至今仍然没有任何相关的指南推荐使用药物治疗0SAS。局部炎症对0SAS的影响被明确后,学者们试图使用抗炎治疗的方法改善0SAS,但部分研究结果发现局部使用抗炎治疗0SAS的效果并不确定,甚至是矛盾的,药物的选择主要集中在皮质激素类抗炎药。


既往有学者利用泼尼松干预需要手术治疗的儿童0SAS患者,试验结果发现短期抗炎治疗是有限的。但近期的研究却认为此类抗炎药物可以改善OSAS。


抗炎药物在局部的使用显现出一定的应用前景,但仍然是一些探索性的研究,只有对局部炎症的病因构成有较为清晰的了解,才可能取得有效的临床干预效果。


五、小结


气道炎症作为重要的0SAS发病机制,一经发现就引起学者们的广泛关注,咽部软组织的水肿与增生肥厚直接引起的气道狭窄,并通过神经损伤影响咽部肌群的舒缩功能,是导致OSAS的重要原因。


下气道炎症的临床意义仍有待明确,但研究已经发现OSAS引发的气道炎症与哮喘和阻塞性肺疾病相关,二者可能通过对肺功能的影响加重0SAS。


随着研究的不断深人,气道炎症的发病机制逐渐清晰,更多的病因学内容有待进一步阐明,例如0SAS气道炎症引发的肺容积变化是如何参与0SAS发病的,舌咽部局部脂肪的增多是否类似于内脏脂肪也分泌炎性因子参与局部炎症发生?

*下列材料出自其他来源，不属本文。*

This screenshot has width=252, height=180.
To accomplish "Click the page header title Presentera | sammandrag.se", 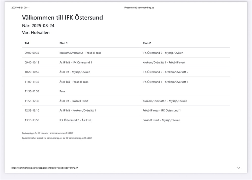I will 139,8.
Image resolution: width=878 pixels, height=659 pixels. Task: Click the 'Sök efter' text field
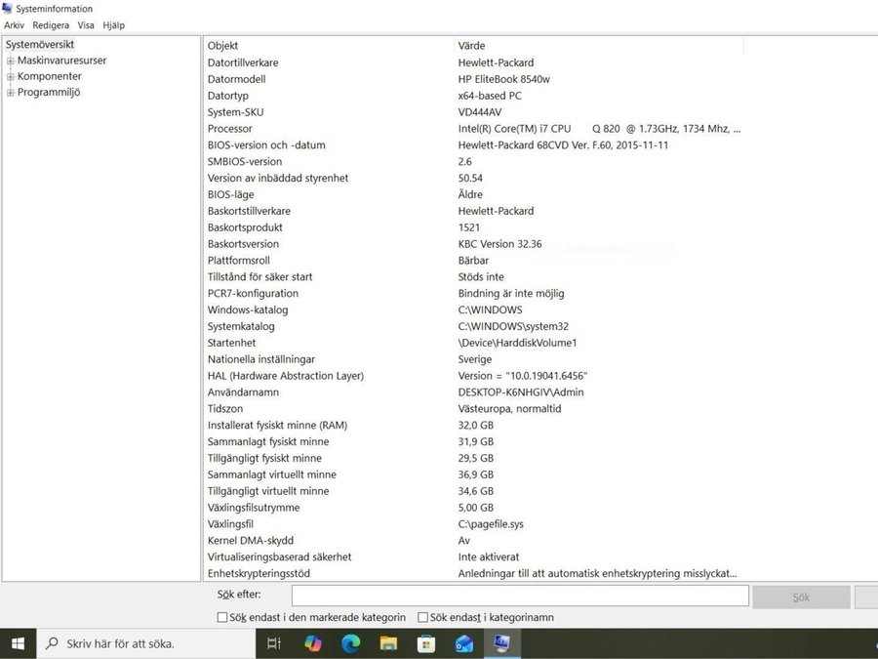point(519,596)
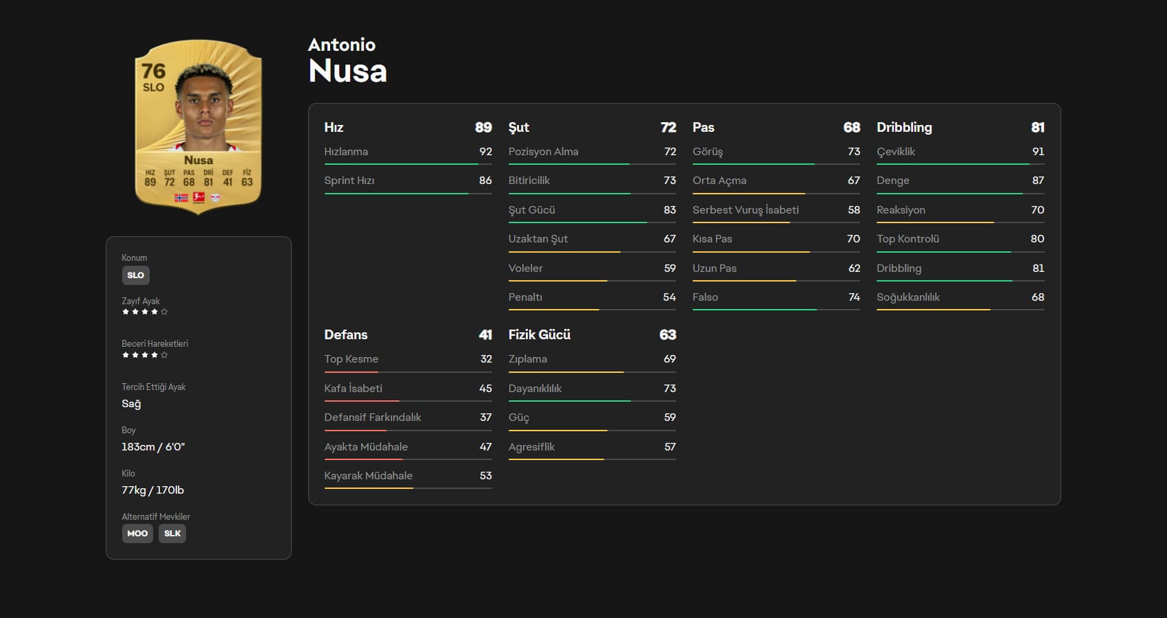Click the Hızlanma stat bar

click(408, 164)
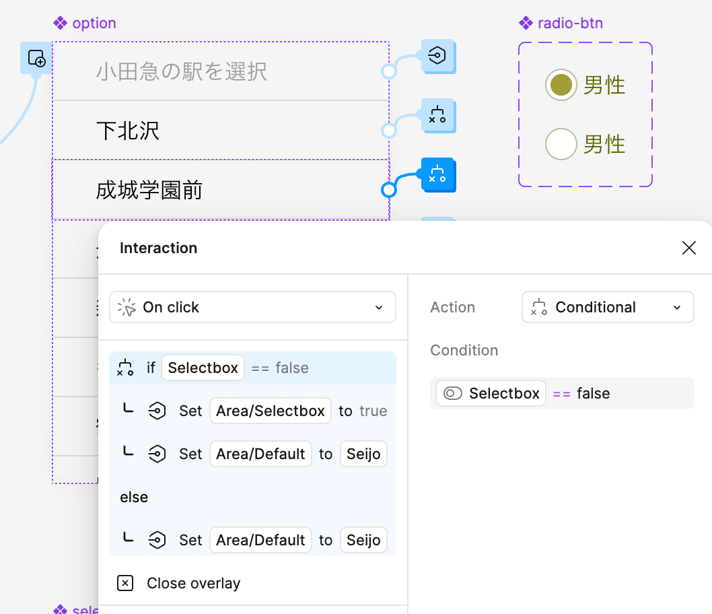Viewport: 712px width, 614px height.
Task: Click the Area/Default variable chip
Action: 260,454
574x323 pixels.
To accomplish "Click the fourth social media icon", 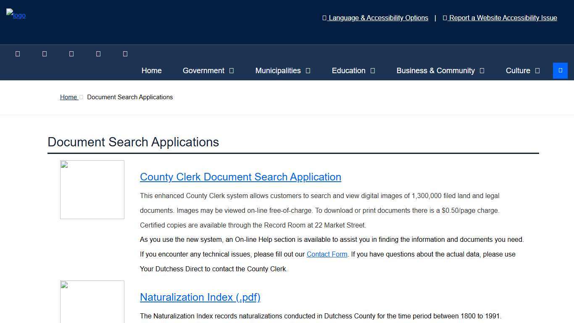I will click(98, 53).
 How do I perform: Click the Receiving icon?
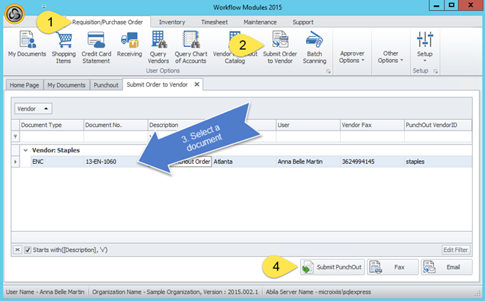pyautogui.click(x=130, y=45)
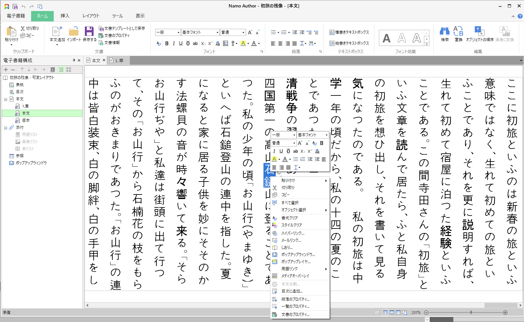Choose ハイパーリンク... from the context menu
The height and width of the screenshot is (322, 524).
pyautogui.click(x=293, y=233)
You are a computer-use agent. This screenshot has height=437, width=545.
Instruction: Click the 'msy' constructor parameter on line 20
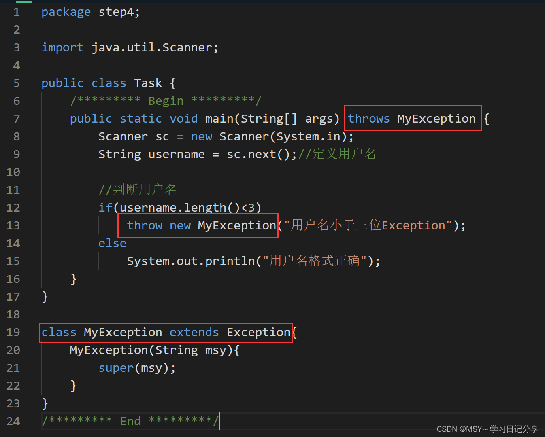point(215,350)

另外,新近的多项研究发现0SAS人群中牙周病的检出率明显高于正常人,提示其中二者之间存在相关关系,其机制可能与口腔内环境变化利于细菌定植有关,微生物的感染可能也参与了上气道炎症的发病。我们期待更多、更深人的研究能够展开,更完整的揭示OSAS气道炎症病因学内容,以利于未来有效的治疗和控制这一疾病。